On its 30th anniversary, we ask why the Vietnam war flick is criminally overlooked
It’s peculiar how often films get described as “Kubrickian” when no two Stanley Kubrick films are alike. The term tends to be shorthand for one of the director’s more popular films: 2001: A Space Odyssey, Barry Lyndon, Dr Strangelove, A Clockwork Orange, The Shining or Eyes Wide Shut. These are, by consensus, his critical darlings – the ones that top polls and receive adoration on social media.
But why not Full Metal Jacket? The 1987 anti-war movie, which celebrates its 30th anniversary today, is surely Kubrick’s most underrated achievement. It was his second-last film, constructed during his weirdo reclusive phase, and it’s the most nihilistic, action-packed entry in his oeuvre. For that alone it deserves the Room 237 treatment. So what gives?
First, it’s worth recognising how devoted Kubrick was to Full Metal Jacket. After The Shining, he hired readers to scour through thousands of novels and screenplays, all in search of a story worthy of his genius, and the one that transfixed him was Gustav Hasford’s Vietnam War novel The Short-Timers. The director knew a film adaptation would not only expand upon the pacifist sentiments of Paths of Glory and Dr Strangelove, but it’d be cinematic, powerful and – unlike anything post-Lolita – set in a real, recognisable world.

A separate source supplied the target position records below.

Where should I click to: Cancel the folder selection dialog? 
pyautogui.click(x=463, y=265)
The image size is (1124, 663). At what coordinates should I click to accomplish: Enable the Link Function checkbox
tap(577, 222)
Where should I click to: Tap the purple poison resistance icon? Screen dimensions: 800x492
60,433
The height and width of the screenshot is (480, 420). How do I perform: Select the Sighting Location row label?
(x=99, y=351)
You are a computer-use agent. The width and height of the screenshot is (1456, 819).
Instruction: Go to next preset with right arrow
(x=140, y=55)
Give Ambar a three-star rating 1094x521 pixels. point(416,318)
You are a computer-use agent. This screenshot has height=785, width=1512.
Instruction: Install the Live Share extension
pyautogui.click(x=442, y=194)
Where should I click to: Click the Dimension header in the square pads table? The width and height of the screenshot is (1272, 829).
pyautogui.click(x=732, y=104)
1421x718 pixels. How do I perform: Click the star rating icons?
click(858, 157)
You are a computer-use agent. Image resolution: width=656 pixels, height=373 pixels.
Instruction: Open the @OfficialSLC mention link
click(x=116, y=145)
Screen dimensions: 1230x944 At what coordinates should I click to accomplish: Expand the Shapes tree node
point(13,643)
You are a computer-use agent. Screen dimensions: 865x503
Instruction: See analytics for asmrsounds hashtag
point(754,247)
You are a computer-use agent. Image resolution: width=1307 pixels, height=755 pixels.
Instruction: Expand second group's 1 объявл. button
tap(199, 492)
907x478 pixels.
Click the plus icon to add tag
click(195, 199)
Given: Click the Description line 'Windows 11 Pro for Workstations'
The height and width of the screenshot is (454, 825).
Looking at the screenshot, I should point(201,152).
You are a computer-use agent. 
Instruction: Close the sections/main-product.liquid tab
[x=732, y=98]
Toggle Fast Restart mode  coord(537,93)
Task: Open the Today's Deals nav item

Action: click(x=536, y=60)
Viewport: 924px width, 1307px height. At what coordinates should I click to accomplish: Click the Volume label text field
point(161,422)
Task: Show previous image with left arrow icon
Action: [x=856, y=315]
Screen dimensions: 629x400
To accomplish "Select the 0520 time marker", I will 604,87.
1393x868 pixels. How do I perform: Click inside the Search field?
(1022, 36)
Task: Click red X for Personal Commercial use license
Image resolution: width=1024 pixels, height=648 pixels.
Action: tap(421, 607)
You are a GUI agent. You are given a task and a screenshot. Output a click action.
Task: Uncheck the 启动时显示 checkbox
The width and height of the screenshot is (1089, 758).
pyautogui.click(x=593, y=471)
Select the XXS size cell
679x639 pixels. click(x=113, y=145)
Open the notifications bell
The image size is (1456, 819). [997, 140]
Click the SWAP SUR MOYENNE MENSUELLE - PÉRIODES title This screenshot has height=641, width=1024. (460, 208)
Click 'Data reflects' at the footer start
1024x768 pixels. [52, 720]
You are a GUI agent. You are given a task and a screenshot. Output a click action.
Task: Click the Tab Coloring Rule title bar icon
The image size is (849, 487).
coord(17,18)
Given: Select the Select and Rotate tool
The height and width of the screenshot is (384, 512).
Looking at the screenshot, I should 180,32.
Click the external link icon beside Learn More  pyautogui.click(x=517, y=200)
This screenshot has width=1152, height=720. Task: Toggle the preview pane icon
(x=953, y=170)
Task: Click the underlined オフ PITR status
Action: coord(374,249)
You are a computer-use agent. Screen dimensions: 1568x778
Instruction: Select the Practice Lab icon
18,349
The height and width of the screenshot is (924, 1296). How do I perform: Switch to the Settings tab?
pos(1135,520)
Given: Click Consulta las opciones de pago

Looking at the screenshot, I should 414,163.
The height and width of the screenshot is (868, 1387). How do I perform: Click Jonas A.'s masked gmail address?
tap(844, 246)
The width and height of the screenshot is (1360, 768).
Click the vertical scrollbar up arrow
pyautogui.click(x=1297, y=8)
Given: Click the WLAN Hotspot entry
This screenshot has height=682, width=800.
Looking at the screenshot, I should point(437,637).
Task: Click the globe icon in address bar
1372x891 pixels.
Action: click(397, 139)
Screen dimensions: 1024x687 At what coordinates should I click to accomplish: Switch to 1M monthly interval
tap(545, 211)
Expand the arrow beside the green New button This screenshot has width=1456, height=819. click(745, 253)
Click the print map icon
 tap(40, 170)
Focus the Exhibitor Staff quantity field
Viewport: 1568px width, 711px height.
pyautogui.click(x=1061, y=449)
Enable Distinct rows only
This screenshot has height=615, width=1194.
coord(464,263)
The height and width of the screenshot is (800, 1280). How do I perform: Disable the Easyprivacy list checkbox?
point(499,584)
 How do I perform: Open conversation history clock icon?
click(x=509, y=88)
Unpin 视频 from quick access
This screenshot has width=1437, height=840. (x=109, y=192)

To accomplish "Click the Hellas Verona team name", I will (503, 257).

And what Kubrick created certainly isn’t a typical war movie. Split into two sections, Full Metal Jacket posits that soldiers can be traumatised from the actual training itself, and that the depths of human violence stem from ingrained competitive machismo. A rewatch only highlights the cyclical nature of the echoing barbs: repressed rage, misogynistic rhetoric and self-delusion are what fuels these killing machines.
In the sensational first half, we see a boot camp of young cadets swiftly lose their hair, their personality and any semblance of dignity. It encompasses some of the finest performances from Kubrick’s filmography. The loudest of these is Sergeant Hartman, the drill instructor played by R. Lee Ermey; the brute is so foul-mouthed and relentlessly cruel, he makes J.K. Simmons in Whiplash look like J.K. Simmons in La La Land.
“You will be a weapon!” Hartman barks. “You will be a minster of death, praying for war!” The conditioning of A Clockwork Orange springs to mind here, except there’s no quirky costuming or playful language for ironic distance. Instead, the anguish feels visceral, and it builds and builds until no more can be taken.
Case in point is Vincent D’Onofrio’s standout turn as Private Leonard. Nicknamed “Pyle” due to his incompetence, the bullied character later suffers a mental breakdown despite the obvious signs to those around him. And you feel for him each step (and stumble) along the way. At one point, Hartman discovers a jelly donut in Pyle’s footlocker and creates a new rule: the whole platoon will be punished for each of Pyle’s mistakes. Worst of all, Pyle is force-fed the donut, and it’s the saddest instance of anyone eating a sugary snack in 21st century cinema.
“So why is it overlooked? Because it cuts too close to the bone and doesn’t let anyone off the hook”
For the role, D’Onofrio put on 70lb, which he struggled to lose afterwards. It’s the kind of transformation that wins an Oscar if you’re famous. And though Pyle dies midway, his presence is felt throughout the second half. Eschewing an intermission, Kubrick leaps straight from boot camp to Vietnam via Nancy Sinatra’s “These Boots Are Made for Walkin’”. Sergeant Joker, played by Matthew Modine, was a witness to Pyle’s suicide, and one minute later we see him behaving jovially in foreign surroundings. But all is not well. Joker wears a badge bearing the peace symbol and the words “born to kill” on his helmet. When encountering jingoistic colleagues, he sees the mindset that snatched away Pyle’s sanity, and therein lies the pitch-black satire.
“I hate Vietnam,” Private Cowboy tells a documentarian. “There’s not one horse in this whole country.” His fellow Marines can barely explain America’s presence, with Animal Mother observing, “We’re shooting the wrong gooks.” Add a sci-fi setting and it’s Starship Troopers.
Kubrick shot the entire film in England, hence the absence of Apocalypse Now-type jungle scenes (that’s no defence though for the offensive portrayal of Asian women) but who can forget the haunting final images of Joker trudging through a living hell? Burning buildings and rotting corpses surround Joker as he declares, “I’m in a world of shit, yes, but I am alive and I am not afraid.” When it comes to dehumanisation and breaking down free will, no man is left behind.
Few would dare attempt to make Full Metal Jacket, and those that do end up with the embarrassment of ditches that is Hacksaw Ridge. So why is it overlooked? Because it’s not on-the-nose enough to call itself Full Metal Jacket or How I Learned to Stop Worrying and Love the Gun. Because it doesn’t allude to Tom Cruise’s private life. Because the bloodshed doesn’t suit gifs or fun memes. Because cheerleading for a movie involving war can sometimes give the wrong impression. Because it cuts too close to the bone and doesn’t let anyone off the hook.
Thankfully, Kubrick’s first-choice cast never planned out. Arnold Schwarzenegger, Anthony Michael Hall and Bruce Willis all rejected the script. (They’d be as distracting as, say, Harry Styles in a WW1 movie.) The rest, though, was meticulously planned, right down to the tiniest detail, and it’s a Kubrick film through and through: visually driven, covered in his obsessive fingerprints, and enriching upon each rewatch. It doesn’t get more Kubrickian than that.